- **Passage to read**
________________________________________

4. Café Touba, Senegal
Named for the Senegalese city, café Touba can be found all around the country. This spicy coffee consists of coffee beans ground with Guinea pepper and, at times, cloves. It’s filtered then poured back and forth between two containers before its served.
5. Nitro Cold Brew, USA
Nitro cold brews took off a few years ago and they’re still going strong. This nitrogen-infused coffee has a rich, creamy head, similar to nitro-infused beers like Guinness. It’s available on tap and canned.
6. Cafezinho, Brazil
Brazil is another country with a coffee culture that runs deep, and one of the must-drink javas is the cafezinho, or “little coffee.” A symbol of Brazilian hospitality, the heavily concentrated cafezinho is thicker than espresso and brewed with sugar—therefore there’s no need to add any.
7. Cafe de Olla, Mexico
Typical of Mexico, Cafe de Olla is prepared in an earthenware clay pot which infuses a particular flavor into the brew. Cinnamon and piloncillo, a raw dark sugar, complete the equation.
8. Türk kahvesi, Turkey
Turkish coffee is a delightful ritual, one that must be undertaken during a visit. Roasted beans are grounded to a fine powder and when complete, the end result is an intensely flavored, frothy brew. You’ll always find muddy sentiment at the bottom of the cup, which a fortune teller can read for you if on hand.
9. Kaapi, India
While India might be synonymous with masala chai tea, the country certainly doesn’t lack a signature coffee. Finely ground coffee, nearly powder-like in texture, is prepared in a metallic device and seeps through stainless steel filter. The coffee grounds are often blended with roasted chicory, and boiling milk and sugar are added to make for a delightfully frothy cuppa. Though it’s typical of the south, it’s possible to enjoy this brew all around India..

________________________________________

- **Problem A**
Answer these questions using the passage on coffees around the world.
(i) What are the coffee beans for café Touba ground with?
(ii) In what kind of vessel is Cafe de Olla prepared?
(iii) What are the coffee grounds for kaapi often blended with?
- **Problem B**
Copy the part of the passage on coffees around the world between "5. Nitro Cold" and "tap and canned.", inclusive, changing "going strong" to "popular".

Records from a collection
________________________________________

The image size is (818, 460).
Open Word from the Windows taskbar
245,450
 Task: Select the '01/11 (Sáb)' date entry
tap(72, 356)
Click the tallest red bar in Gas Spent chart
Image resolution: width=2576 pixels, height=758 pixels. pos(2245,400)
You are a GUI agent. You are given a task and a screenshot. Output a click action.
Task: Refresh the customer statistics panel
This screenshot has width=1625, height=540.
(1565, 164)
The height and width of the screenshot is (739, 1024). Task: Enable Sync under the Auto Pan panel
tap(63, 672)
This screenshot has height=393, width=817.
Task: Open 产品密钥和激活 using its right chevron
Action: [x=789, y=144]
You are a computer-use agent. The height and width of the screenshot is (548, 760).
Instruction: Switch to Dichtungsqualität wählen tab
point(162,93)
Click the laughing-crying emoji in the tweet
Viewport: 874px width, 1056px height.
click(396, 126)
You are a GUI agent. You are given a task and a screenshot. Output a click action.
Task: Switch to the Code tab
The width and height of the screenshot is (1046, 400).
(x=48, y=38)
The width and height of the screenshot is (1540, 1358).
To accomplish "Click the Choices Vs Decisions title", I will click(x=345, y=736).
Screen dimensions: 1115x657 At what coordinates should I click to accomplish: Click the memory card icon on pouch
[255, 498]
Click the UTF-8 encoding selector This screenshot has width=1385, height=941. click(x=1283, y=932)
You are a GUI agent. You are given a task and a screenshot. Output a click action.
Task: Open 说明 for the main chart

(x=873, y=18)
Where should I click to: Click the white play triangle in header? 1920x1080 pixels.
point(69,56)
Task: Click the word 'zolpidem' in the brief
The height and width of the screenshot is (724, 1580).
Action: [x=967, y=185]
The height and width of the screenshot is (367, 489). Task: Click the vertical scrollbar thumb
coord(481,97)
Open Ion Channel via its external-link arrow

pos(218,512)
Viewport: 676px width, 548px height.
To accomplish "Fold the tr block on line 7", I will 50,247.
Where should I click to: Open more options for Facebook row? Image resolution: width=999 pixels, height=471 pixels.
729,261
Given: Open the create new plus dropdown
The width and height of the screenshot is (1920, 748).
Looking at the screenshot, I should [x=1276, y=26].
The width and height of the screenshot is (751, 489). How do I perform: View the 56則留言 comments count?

________________________________________

- **Problem solution A**
(i) Guinea pepper and, at times, cloves.
(ii) An earthenware clay pot.
(iii) Roasted chicory.

- **Problem solution B**
5. Nitro Cold Brew, USA
Nitro cold brews took off a few years ago and they’re still popular. This nitrogen-infused coffee has a rich, creamy head, similar to nitro-infused beers like Guinness. It’s available on tap and canned.